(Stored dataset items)
+ + + + +
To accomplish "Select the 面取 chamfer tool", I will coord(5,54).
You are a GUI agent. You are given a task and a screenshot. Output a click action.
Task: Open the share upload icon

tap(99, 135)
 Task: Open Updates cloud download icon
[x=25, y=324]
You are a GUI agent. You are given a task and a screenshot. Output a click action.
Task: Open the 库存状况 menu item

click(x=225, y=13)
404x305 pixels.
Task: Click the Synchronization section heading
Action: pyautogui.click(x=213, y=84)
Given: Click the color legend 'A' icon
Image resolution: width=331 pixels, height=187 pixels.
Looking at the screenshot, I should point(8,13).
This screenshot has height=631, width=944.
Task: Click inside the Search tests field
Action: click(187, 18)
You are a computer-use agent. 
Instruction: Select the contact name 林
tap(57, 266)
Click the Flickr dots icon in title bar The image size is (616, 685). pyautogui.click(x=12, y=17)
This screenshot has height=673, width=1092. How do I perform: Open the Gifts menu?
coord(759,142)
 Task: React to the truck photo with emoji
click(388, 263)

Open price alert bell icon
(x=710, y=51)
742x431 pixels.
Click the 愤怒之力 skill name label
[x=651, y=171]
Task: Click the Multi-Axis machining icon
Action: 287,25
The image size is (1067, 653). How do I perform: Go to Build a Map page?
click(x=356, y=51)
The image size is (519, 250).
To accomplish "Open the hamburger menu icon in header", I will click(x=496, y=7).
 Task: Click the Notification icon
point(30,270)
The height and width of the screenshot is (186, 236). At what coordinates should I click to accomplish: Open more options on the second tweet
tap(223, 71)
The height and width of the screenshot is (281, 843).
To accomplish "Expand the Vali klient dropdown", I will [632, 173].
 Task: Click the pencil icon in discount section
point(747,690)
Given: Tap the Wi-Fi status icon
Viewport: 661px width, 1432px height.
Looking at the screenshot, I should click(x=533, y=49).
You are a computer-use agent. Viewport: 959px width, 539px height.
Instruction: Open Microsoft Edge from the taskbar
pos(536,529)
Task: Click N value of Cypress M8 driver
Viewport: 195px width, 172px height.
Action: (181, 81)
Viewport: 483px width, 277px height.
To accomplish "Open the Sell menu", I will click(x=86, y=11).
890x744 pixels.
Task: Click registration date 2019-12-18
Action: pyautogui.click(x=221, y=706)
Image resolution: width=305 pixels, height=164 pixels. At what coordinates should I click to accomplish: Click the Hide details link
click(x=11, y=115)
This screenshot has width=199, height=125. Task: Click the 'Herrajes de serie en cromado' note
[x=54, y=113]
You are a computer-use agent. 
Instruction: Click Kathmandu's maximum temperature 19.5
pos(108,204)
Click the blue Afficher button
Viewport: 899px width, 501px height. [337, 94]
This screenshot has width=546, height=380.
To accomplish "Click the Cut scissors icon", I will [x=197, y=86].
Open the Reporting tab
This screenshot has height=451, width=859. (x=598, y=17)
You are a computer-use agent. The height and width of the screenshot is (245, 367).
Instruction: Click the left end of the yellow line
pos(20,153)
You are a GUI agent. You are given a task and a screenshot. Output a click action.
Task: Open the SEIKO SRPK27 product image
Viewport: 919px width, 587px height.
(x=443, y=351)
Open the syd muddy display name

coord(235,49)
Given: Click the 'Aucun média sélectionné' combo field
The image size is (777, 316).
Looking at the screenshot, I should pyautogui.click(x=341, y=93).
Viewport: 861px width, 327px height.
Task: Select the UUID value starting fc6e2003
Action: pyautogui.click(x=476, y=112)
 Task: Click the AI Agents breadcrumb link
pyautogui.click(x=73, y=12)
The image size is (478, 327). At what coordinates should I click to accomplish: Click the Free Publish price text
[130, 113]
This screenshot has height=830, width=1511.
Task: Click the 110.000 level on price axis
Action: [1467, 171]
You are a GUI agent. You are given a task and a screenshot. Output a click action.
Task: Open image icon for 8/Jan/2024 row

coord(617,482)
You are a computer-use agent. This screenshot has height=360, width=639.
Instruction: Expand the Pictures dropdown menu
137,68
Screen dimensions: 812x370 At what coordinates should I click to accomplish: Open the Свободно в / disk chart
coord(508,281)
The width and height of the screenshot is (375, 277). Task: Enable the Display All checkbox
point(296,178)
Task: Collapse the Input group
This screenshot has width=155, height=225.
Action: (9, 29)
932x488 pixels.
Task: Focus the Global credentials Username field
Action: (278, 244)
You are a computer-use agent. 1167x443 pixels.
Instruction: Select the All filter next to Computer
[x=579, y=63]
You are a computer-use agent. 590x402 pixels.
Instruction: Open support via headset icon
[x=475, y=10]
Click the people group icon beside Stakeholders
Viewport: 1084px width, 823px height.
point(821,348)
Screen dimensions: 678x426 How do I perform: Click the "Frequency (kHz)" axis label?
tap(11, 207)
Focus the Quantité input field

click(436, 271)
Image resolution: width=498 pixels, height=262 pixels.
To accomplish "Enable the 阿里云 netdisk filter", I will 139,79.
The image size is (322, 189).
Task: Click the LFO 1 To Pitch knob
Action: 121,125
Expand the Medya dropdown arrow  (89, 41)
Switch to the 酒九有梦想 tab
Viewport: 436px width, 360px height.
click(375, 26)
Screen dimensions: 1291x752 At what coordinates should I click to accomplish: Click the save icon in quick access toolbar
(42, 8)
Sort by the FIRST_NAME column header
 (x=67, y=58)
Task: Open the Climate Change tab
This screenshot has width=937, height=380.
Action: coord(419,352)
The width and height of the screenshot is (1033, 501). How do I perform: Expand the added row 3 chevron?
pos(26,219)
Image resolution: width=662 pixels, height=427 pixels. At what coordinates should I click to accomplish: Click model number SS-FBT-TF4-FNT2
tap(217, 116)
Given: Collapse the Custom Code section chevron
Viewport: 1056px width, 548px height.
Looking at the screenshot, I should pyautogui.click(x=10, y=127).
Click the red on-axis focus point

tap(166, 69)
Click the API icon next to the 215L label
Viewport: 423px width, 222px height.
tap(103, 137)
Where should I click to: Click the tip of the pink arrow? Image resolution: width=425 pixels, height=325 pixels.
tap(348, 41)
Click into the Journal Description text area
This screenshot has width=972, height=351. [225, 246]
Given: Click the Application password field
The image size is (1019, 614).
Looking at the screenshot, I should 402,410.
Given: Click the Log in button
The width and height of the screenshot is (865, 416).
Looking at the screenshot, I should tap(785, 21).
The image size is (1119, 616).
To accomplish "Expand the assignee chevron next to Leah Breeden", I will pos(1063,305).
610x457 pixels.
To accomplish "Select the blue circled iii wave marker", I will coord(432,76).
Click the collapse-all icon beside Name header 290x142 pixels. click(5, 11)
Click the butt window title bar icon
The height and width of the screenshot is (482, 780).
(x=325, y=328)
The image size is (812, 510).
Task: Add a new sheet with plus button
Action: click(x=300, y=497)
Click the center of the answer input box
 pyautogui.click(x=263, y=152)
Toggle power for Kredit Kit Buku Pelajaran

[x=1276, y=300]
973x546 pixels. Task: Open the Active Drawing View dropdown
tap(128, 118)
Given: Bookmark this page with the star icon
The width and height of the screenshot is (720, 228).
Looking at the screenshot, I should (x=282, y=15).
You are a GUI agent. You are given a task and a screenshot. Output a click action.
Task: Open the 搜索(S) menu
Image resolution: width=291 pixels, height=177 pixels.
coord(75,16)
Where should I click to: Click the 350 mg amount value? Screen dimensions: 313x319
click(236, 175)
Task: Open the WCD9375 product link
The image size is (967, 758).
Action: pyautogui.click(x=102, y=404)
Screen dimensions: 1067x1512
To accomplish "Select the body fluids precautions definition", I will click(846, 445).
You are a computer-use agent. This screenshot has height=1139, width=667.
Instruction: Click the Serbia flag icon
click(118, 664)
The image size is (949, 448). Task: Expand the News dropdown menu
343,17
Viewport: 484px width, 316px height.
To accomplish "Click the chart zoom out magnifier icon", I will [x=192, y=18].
+ + + + +
What is expected
Work out how many lines in the records contain the word "product", and give that number by itself.

Exercise output
2